File: app/domain/registry/registry.py

Thread-safe, lazy-loading cache of InferencePipeline instances keyed by (model_name, version).

Behaviour¶

Pipelines are built on first access and cached in an LRU OrderedDict.
Each (name, version) key has its own threading.Lock — concurrent requests for the same unloaded model will not both call build_pipeline().
warm_up() is called at startup to eagerly load all pipelines so the first request pays no loading cost.
When max_loaded is set, the least-recently-used pipeline is evicted once the cache exceeds the limit.

API¶

registry = ModelRegistry(models_dir="models", max_loaded=10)

pipeline = registry.get("echo", "v1")       # loads on first call, cached thereafter
registry.warm_up()                           # eagerly load all registered pipelines
registry.is_ready() -> bool
registry.list_models() -> list[tuple]        # [(name, version), ...]
registry.reload("echo", "v1")               # hot-reload: evict + rebuild without restart

get() raises ModelNotFoundError if no definition exists for the requested (name, version).

Definition sources¶

Built-in: Defined directly in _definitions inside ModelRegistry.__init__().

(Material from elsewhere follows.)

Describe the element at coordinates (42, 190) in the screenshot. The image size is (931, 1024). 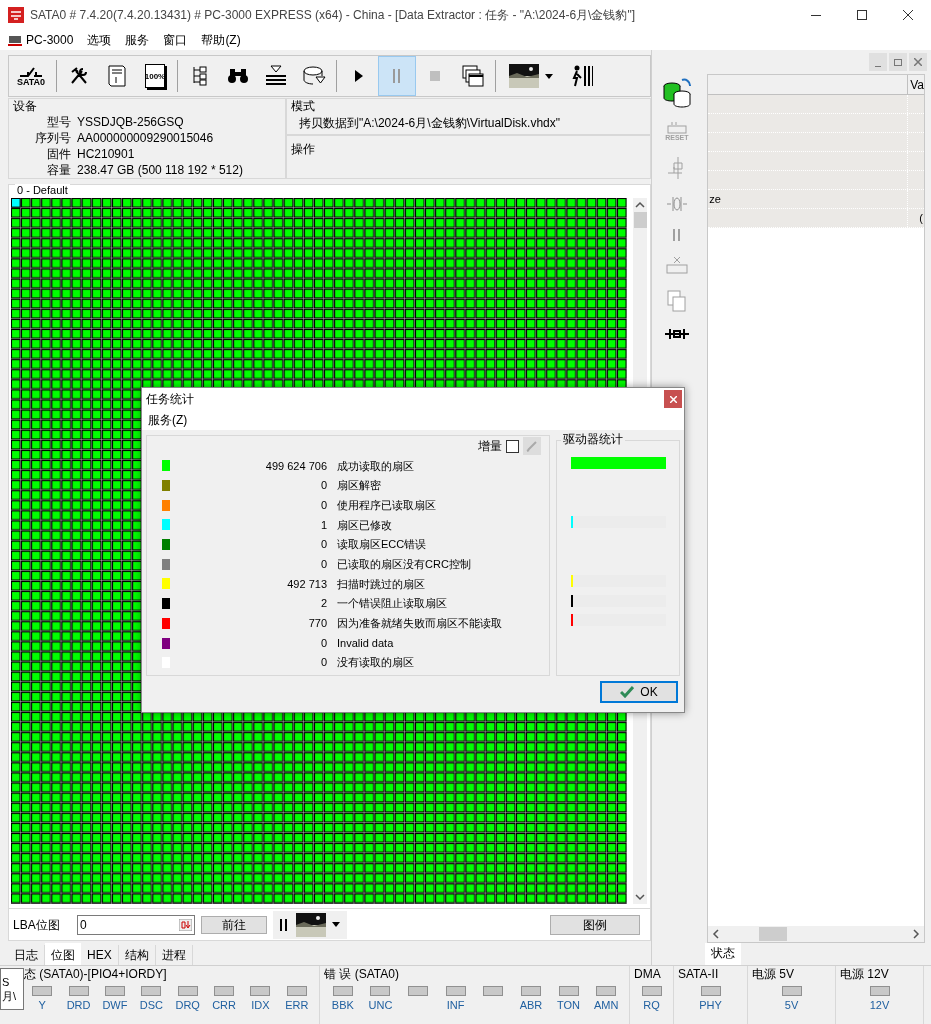
I see `map-title: 0 - Default` at that location.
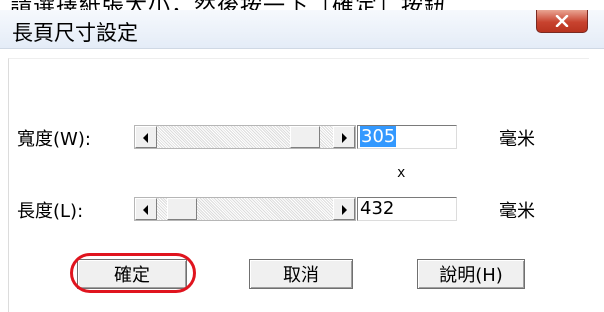 Image resolution: width=604 pixels, height=312 pixels. I want to click on close-icon, so click(562, 21).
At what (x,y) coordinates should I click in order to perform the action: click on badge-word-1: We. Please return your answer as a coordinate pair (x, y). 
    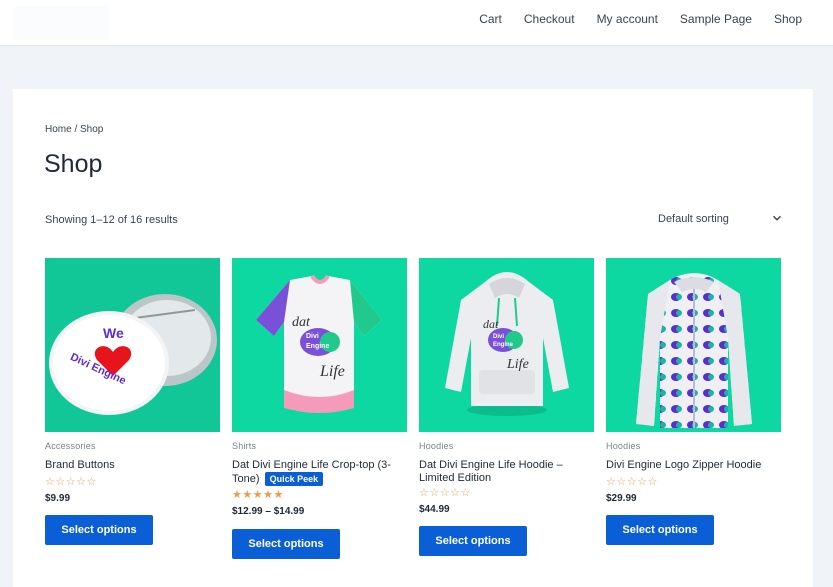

Auto-discovered: The registry scans models/<name>/<version>/definition.py at startup. Any file that exposes MODEL_NAME, MODEL_VERSION, and build_pipeline() is registered automatically — no code change needed.

models/
└── my_model/
    └── v1/
        └── definition.py

Hot-reload¶

registry.reload("my_model", "v2")

Evicts the cached pipeline and calls build_pipeline() fresh. In-flight requests using the old pipeline complete normally. Also available via POST /admin/models/{name}/{version}/reload.

LRU eviction¶

registry = ModelRegistry(max_loaded=5)

When the 6th pipeline is loaded, the least-recently-used one is evicted. Default is None (unlimited).